En 2006, Zhou y sus colaboradores sintetizaron otro producto natural, la vibralactona, en el que el paso clave fue la formación de una lactona. ^[3] La estereoselectividad de la yodolactonización establece una configuración estereoquímica crítica para el compuesto objetivo.

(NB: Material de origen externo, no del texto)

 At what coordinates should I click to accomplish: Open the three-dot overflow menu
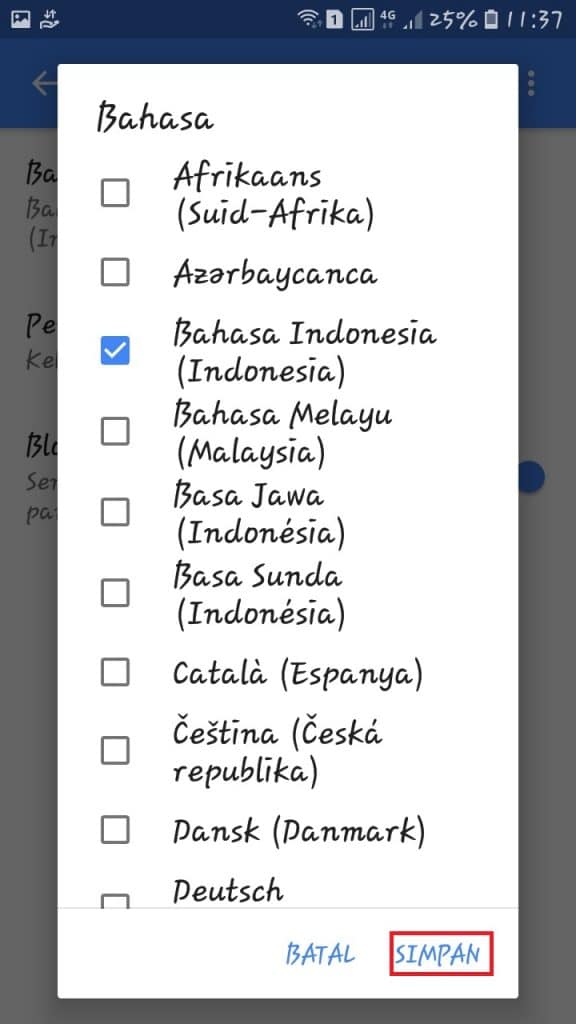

En 1969, Corey y sus colaboradores sintetizaron prostaglandina E ₂ utilizando un intermediario de yodolactona. ^[4] Nuevamente, la estereoselectividad de la yodolactonización juega un papel integral en la formación del producto.

Véase también

Yodolactamización : el análogo de la lactama
Reacción de adición de halógeno

Referencias

^ abc Dowle, MD; Davies, DI (1979). "Síntesis y utilidad sintética de las halolactonas". Chemical Society Reviews . 8 (2): 171. doi :10.1039/CS9790800171.
^ ab Danishefsky, S.; Schuda, PF; Kitahara, T.; Etheredge, SJ (1977). "La síntesis total de dl -vernolepina y dl -vernomenina". Revista de la Sociedad Química Americana . 99 (18): 6066. doi :10.1021/ja00460a038.
^ ab Zhou, Q.; Snider, BB (2008). "Síntesis de (±)-Vibralactona". Cartas orgánicas . 10 (7): 1401–1404. doi :10.1021/ol800118c. PMC 2745174 . PMID 18311992.
^ ab Corey, EJ; Weinshenker, NM; Schaaf, TK; Huber, W. (1969). "Síntesis estereocontrolada de dl -prostaglandinas F _2α y E ₂ ". Revista de la Sociedad Química Americana . 91 (20): 5675–5677. doi :10.1021/ja01048a062. PMID 5808505.
^ Brown, RS (1997). "Investigación de los primeros pasos en la bromación electrofílica mediante el estudio de la reacción con olefinas con carga estérica". Accounts of Chemical Research . 30 (3): 131–137. doi :10.1021/ar960088e.
^ Garratt, DG; Ryan, MD; Beaulieu, PL (1980). "Adiciones de reactivos electrofílicos del grupo 6A y 7A al endo , endo -biciclo[2.2.2]oct-5-eno-2,3-dicarboxilato de dimetilo: Formación competitiva de γ- y δ-lactonas". The Journal of Organic Chemistry . 45 (5): 839. doi :10.1021/jo01293a016.
^ ab Kurth, MJ; Brown, EG; Lewis, EJ; McKew, JC (1988). "Regioselectividad en la yodolactonización de derivados del ácido 1,6-heptadien-4-carboxílico". Tetrahedron Letters . 29 (13): 1517. doi :10.1016/S0040-4039(00)80340-8.
^ Baldwin, Jack E. (1976). "Reglas para el cierre de anillos". Revista de la Sociedad Química, Comunicaciones Químicas (18): 734. doi :10.1039/c39760000734. ISSN 0022-4936.
^ Hirschmann, H.; Hanson, KR (1977). "Numeración estereoespecífica concordante con la reflexión". Tetrahedron . 33 (8): 891–897. doi :10.1016/0040-4020(77)80042-2. ISSN 0040-4020.
^ Bartlett, PA; Myerson, J. (1978). "Epoxidación estereoselectiva de ácidos carboxílicos olefínicos acíclicos mediante yodolactonización". Journal of the American Chemical Society . 100 (12): 3950. doi :10.1021/ja00480a061.